By my reckoning, Alice couldn’t have been more than twenty-eight years old. She was three grades ahead of my sister in school and a Methodist, so I didn’t have cause to know her very well. But I knew
what everyone else knew: that she had graduated from Kansas State and then married a fellow from Topeka who got himself killed in Korea. A widow without children, Alice had returned to Morgen in the fall of ’53 and taken a job as a teller at the Savings and Loan.

That’s where it must have happened. While going to the bank was not a part of my father’s Friday routine, he did stop in every other Thursday in order to pick up the payroll for the boys. One week he must have ended up at her window and been taken by her mournful look. The following week I could just imagine him carefully picking his place in line so that he’d end up at her window instead of Ed Fowler’s, and then doing his damnedest to make a little conversation while she was trying to count the cash.

As I was sitting in Betty staring at the house, maybe you’d imagine that I was unsettled, or angry, or indignant that my father should be casting off memories of my mother in order to romance a woman who was half his age. Well, imagine all you like. It won’t cost you nothing, and it’ll cost me less. But later that night, after I’d served the chili, cleaned the kitchen, and switched off the lights, I knelt at the side of my bed, clasped my hands together, and prayed.
Dear Lord,
I said,
please give my father the wisdom to be gracious, the heart to be generous, and the courage to ask for this woman’s hand in holy matrimony—so that someone else can do his cooking and cleaning for a change.

Every night for the next four weeks, I made a similar prayer.

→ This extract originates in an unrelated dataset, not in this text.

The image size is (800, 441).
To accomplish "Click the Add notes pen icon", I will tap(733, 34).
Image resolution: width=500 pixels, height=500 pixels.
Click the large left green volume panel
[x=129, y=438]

But then on the first Friday in April, my father didn’t come home at seven in time for supper. He didn’t come home while I was cleaning up the kitchen or climbing into bed. It was nearly midnight when I heard him pull into the drive. Parting the curtains, I saw his truck parked at a forty-five-degree angle with the headlights still on as he weaved his way to the door. I heard him walk past the supper I’d left out for him and stumble up the stairs.

They say the Lord answers all prayers, it’s just that sometimes he
answers no. And I guess he answered no to mine. Because the following morning, when I took his shirt from the hamper, what it smelled of was whiskey instead of perfume.

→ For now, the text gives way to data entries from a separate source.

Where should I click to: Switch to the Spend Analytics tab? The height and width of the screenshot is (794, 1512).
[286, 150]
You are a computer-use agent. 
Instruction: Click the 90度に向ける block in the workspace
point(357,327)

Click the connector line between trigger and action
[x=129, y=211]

Finally, at quarter till two my father found the bottom of his coffee cup and pushed back his chair.

—Well, I guess I’d best get going, he said, and I didn’t argue.

Once he’d climbed in his truck and pulled out of the drive, I looked at the clock and saw that I had just over forty-five minutes to spare. So I did the dishes, straightened up the kitchen, and set the table. By then it was two twenty. Taking off my apron, I mopped my brow and sat on the bottom step of the stairs, where there was always a nice little breeze in the afternoon, and from where I’d have no trouble hearing the phone when it rang in my father’s office.

And that’s where I sat for the next half an hour.

Standing up, I straightened out my skirt and returned to the kitchen. With my hands on my hips, I looked it over. It was neat as a pin: the chairs tucked in; the counter wiped; the dishes neatly stacked in their cabinets. So I set about making a chicken pot pie. When that was done, I cleaned the kitchen again. Then, even though it wasn’t Saturday, I took the vacuum from the closet and vacuumed the rugs in the living room and den. I was about to carry the vacuum upstairs to see to the bedrooms when it occurred to me that with all the racket a vacuum makes, I might not be able to hear the phone from upstairs. So I put the vacuum back in the closet.

For a moment I stood there just staring at it, all curled up on the closet floor, wondering to myself which of the two of us was designed to serve the other. Then slamming the door shut, I went in my father’s office, sat in his chair, took out his phone book, and looked up the number for Father Colmore.